Ayrıca yenen besinlerin bir kısmı bağırsak veya ona benzer yapılarla, hücre içine girmeden dışarı atılır. Buna defakasyon denir. Fakat hücre içine giren besin maddelerinin parçalanmasıyla meydana gelen artık maddelerin bir kısmı (su ve karbondioksit) solunum yoluyla atılmasına karşılık bir kısmı da boşaltım sistemi dediğimiz sistemle dışarıya verilir. Ayrıca hemoglobinin yıkılma ürünü olan safra tuzları karaciğer; demir, kalsiyum ve bazı metaller kalın bağırsak tarafından salgılanarak vücuttan atılır. Derideki ter bezleri metabolik artıkların bir kısmının (%5-10’nu) atılımından sorumludur. Terin sekizde biri katı maddelerden yapılmıştır; genel hatlarıyla idrar içinde bulunan maddelerin (üre, tuzlar ve organik bileşikler) daha seyreltik bir bileşimidir. Günde 500 ml. (serin yerlerde) ile 3 lt. kadar (sıcak yerlerde) ter çıkarılır.

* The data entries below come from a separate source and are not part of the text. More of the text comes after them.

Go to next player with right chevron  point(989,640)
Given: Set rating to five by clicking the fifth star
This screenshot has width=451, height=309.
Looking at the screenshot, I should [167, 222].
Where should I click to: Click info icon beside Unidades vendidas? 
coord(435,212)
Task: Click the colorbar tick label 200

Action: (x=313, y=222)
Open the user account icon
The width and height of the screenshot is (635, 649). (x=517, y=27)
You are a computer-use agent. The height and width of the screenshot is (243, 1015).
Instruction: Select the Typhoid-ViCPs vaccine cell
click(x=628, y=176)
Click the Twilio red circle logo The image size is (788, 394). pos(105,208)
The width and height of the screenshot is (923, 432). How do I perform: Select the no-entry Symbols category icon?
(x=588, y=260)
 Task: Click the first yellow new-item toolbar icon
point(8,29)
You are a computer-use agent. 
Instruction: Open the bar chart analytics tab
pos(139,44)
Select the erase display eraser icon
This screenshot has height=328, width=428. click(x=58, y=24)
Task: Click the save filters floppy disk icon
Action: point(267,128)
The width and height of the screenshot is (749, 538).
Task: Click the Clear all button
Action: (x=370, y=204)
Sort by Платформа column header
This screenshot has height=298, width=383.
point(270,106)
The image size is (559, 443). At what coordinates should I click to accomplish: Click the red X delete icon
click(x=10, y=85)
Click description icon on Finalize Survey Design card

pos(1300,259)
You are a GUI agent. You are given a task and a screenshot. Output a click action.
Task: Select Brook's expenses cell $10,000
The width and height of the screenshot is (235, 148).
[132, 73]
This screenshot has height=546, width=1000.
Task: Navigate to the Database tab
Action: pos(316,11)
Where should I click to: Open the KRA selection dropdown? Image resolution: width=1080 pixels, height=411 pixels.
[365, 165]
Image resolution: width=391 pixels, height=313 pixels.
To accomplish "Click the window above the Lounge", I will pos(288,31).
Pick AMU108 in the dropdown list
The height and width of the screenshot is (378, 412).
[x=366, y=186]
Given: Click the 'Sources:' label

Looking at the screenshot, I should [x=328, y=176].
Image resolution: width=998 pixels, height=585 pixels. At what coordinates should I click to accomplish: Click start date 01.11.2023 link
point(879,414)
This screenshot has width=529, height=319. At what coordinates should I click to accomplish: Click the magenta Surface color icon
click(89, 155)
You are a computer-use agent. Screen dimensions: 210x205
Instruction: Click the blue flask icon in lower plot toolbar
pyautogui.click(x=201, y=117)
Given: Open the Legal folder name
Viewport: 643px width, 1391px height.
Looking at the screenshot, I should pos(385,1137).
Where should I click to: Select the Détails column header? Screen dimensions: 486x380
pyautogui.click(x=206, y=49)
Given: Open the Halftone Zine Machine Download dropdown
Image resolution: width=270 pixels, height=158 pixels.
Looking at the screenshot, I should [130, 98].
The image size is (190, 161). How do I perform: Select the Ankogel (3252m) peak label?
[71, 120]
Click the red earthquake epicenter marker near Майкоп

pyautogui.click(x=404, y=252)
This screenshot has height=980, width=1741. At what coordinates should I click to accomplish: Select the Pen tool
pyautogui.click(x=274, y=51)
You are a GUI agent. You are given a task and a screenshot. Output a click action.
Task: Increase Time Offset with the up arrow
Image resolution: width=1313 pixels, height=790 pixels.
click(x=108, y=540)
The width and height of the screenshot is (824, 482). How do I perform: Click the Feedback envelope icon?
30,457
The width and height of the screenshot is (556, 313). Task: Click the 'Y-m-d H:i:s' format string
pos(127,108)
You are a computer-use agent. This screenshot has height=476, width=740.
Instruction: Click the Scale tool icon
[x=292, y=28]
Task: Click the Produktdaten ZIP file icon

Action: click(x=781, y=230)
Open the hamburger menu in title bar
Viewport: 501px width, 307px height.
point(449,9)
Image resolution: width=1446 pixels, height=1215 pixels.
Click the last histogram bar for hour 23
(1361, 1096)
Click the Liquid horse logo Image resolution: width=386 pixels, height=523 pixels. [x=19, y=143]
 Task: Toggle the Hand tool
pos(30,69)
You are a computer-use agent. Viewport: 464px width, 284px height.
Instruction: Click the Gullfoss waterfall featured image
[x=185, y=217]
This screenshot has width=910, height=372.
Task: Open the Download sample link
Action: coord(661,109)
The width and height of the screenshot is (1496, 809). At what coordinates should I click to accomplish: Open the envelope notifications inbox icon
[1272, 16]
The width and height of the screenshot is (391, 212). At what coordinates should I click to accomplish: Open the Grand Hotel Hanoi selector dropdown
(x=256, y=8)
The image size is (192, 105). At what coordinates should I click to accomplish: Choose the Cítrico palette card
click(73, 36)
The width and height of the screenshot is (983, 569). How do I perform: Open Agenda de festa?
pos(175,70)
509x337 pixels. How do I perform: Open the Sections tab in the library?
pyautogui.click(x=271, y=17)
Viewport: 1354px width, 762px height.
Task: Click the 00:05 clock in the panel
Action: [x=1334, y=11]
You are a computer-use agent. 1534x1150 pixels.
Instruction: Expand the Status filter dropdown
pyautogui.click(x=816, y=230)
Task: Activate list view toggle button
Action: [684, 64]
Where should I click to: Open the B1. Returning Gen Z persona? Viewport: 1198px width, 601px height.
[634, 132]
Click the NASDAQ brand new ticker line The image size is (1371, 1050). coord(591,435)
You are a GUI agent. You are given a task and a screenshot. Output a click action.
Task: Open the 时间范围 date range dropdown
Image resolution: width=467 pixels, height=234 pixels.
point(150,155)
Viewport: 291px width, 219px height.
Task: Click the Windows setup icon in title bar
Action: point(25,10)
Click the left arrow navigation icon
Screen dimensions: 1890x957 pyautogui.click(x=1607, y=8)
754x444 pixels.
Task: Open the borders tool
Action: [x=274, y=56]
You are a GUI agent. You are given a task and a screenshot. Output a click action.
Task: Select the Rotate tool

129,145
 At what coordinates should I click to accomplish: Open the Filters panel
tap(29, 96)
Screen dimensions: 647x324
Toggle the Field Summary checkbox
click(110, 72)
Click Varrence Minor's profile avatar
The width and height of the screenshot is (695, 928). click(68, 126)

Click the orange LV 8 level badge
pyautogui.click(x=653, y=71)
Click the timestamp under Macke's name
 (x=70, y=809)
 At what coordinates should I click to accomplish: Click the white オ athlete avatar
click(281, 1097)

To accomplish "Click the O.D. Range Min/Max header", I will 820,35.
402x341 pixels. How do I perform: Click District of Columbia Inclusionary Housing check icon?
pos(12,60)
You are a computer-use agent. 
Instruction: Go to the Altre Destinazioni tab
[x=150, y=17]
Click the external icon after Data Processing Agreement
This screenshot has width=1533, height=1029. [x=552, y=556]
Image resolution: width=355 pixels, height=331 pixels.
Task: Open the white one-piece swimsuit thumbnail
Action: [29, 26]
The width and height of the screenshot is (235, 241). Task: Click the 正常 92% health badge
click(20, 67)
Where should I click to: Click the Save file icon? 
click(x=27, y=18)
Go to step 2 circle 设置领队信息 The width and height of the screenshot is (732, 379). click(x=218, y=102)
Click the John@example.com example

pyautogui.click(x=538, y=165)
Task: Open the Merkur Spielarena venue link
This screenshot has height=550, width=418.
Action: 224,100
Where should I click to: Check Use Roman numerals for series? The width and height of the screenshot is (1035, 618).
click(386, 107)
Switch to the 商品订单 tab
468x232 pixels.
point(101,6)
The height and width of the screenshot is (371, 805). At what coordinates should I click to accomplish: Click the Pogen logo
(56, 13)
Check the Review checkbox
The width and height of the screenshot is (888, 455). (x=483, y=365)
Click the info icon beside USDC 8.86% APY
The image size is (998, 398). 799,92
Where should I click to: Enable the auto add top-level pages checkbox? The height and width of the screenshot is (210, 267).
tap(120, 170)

Boşaltım maddelerinin başında proteinlerin parçalanmasıyla ortaya çıkan azotlu artıklar gelir. Çünkü bunlar tamamen oksitlenmezler ve hayvan gruplarına göre sonuçta aminoasitlerden amin grubunun koparılmasıyla amonyak, üre, ürik asit ve seratonin meydana gelir. Bu maddeler canlılar için zehirlidir. Enerjiye gereksinim gösteren birkaç tepkimeyle amonyak daha az zehirli olan üreye çevrilir. Ayrıca boşaltım maddelerinin kapsamı içine giren maddeler, suyla beraber, K, Na, Cl , HSO4, fosforik asit ve yabancı maddeler (bunlar birçok yoldan vücuda girmiş ve vücut tarafından kullanılamamış ilaçlar, zehirler vs.)’dir. Bu son değinilen maddeler vücuttan atılmadan önce daha az zehirli veya zehirsiz maddelere çevrilir.